Resta-me  concluir,  pelo  exposto,  que  a  Noviclínica  é  um  mito  que, 


levado  na  prática  a  ferro  e  fogo,  induz  a  uma  política  de  redução 
irresponsável  de  leitos  psiquiátrico  e  uso  inadequado  do  equipamento 
hospital-dia  (vulgo  CERSAM)  para  tratar  pacientes  cuja  indicação  é  de 
internação  integral;  acoberta  e  estimula  o  desmonte  da  estrutura  de 
assistência  psiquiátrica  existente  (carente  de  reforma,  é  bom  que  se 
diga  em  alto  e  bom  som)  em  troca  de  uma quimera que despeja na rua 
doentes  crônicos  graves,  pobres  e  abandonados  pelas  famílias;  e,  last 
not  least,  entorpece  pela  manipulação  sistemática  a  consciência  de 
toda  uma  geração  de  jovens  profissionais.  Não  é  pouco.  No  país  da 
impunidade  possivelmente  ninguém  além  da  população  humilde  vai 
pagar essa conta. 

PS:  A  respeito  do  apreço  que  a  sra.  Gilda  Paolielo  tem  pela  frase  onde 
Heráclito  diz  que  só  a  mudança  não  muda,  descobri  uma  segunda 
entidade também avessa a mudanças: a própria AMP... 

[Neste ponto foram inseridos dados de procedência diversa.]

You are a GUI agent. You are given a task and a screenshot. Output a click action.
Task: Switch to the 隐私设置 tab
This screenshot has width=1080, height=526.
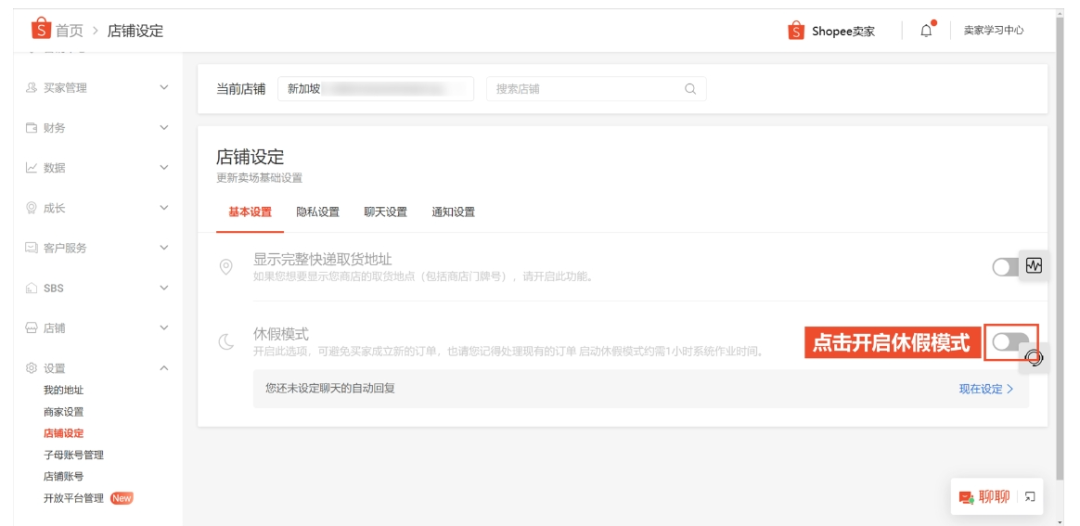point(318,212)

(1)  De  Valentim,  "Uma  leitura  anotada  do  projeto  brasileiro  de  reforma 
psiquiátrica",  Revista  USP  nº  43.  Ver  também  entrevista  do  mesmo 
autor ao Jornal Mineiro de Psiquiatria nº 12. 

De  Sonnenheich  ver  o  artigo  "Desospitalização"  no  Jornal  Brasileiro  de 


Psiquiatria, vol. 44(4): 159-167, 1995. 

(2) Sonnenheich op. cit. 

*  O  autor  é  psiquiatra  e  editor  do  Jornal  Mineiro  de  Psiquiatria.